I have also read on a care sheet that you can house red eyed tree frogs of the same size with the whites, is this true? As that would be fantastic.
I should just note that I am just starting out with frogs, but I have read the care sheets and bought the books, but I think the forum is the place to get the best knowledge.

Matt


----------



## Morgan Freeman (Jan 14, 2009)

Introducing whites shouldnt be a problem, but REFT and whites is the biggest no ever!


----------



## Mat314 (Mar 27, 2009)

Thank you, that clears that up for me.


----------



## Hedgewitch (Feb 12, 2008)

Morgan Freeman said:


> Introducing whites shouldnt be a problem, but REFT and whites is the biggest no ever!


Out of interest, why?

Different conditions needed, aggression or one species out competing the other for resources?


----------



## andaroo (Nov 14, 2008)

Hedgewitch said:


> Out of interest, why?
> 
> Different conditions needed, aggression or one species out competing the other for resources?

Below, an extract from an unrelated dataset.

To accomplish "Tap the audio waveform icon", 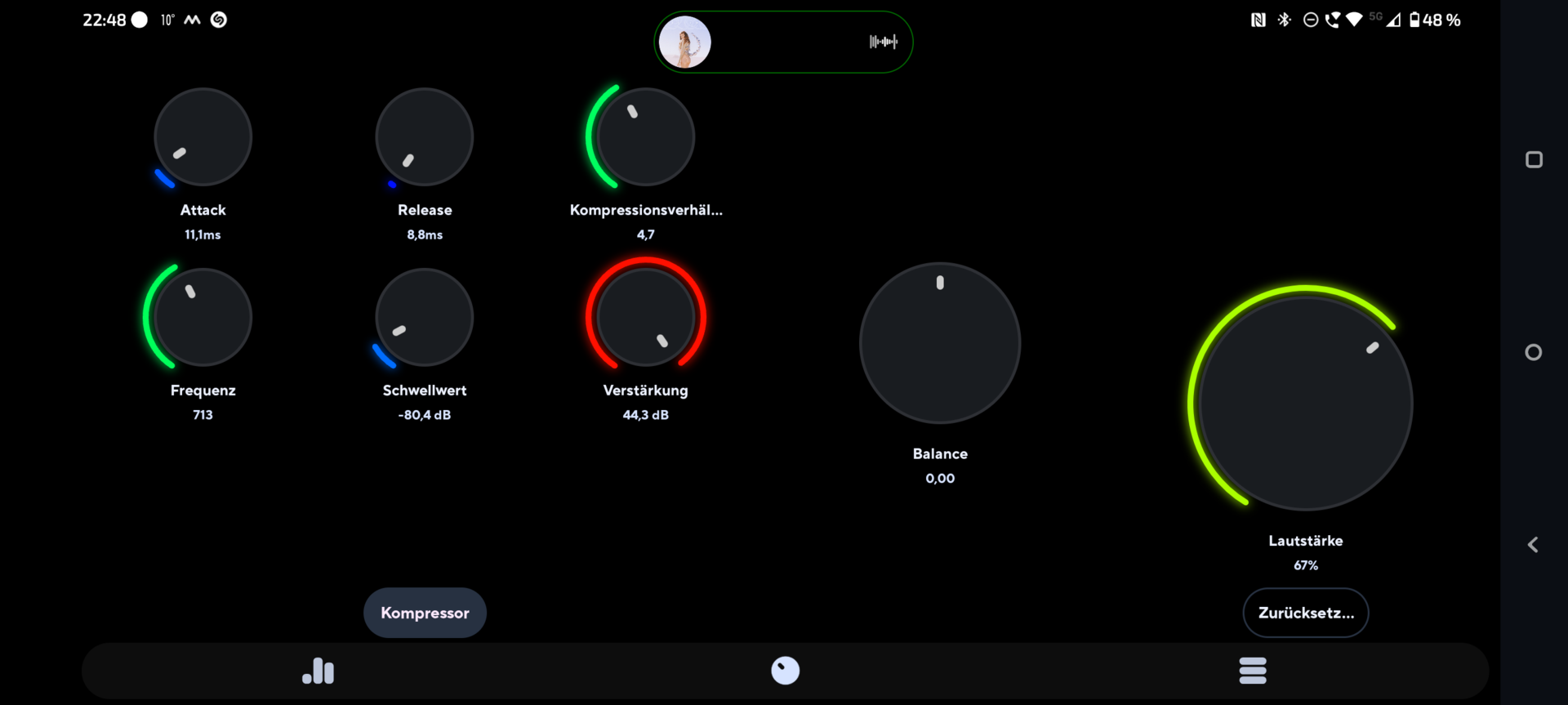I will (883, 42).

The white's will get big enough to eat the red eye and during the time it's growing to that size it will try and eat it everytime it see's it move


----------



## Ron Magpie (Oct 11, 2009)

Plus RETs need higher humidity and get stressed easily.


----------



## Hedgewitch (Feb 12, 2008)

andaroo said:


> The white's will get big enough to eat the red eye and during the time it's growing to that size it will try and eat it everytime it see's it move





Ron Magpie said:


> Plus RETs need higher humidity and get stressed easily.


Thanks.


----------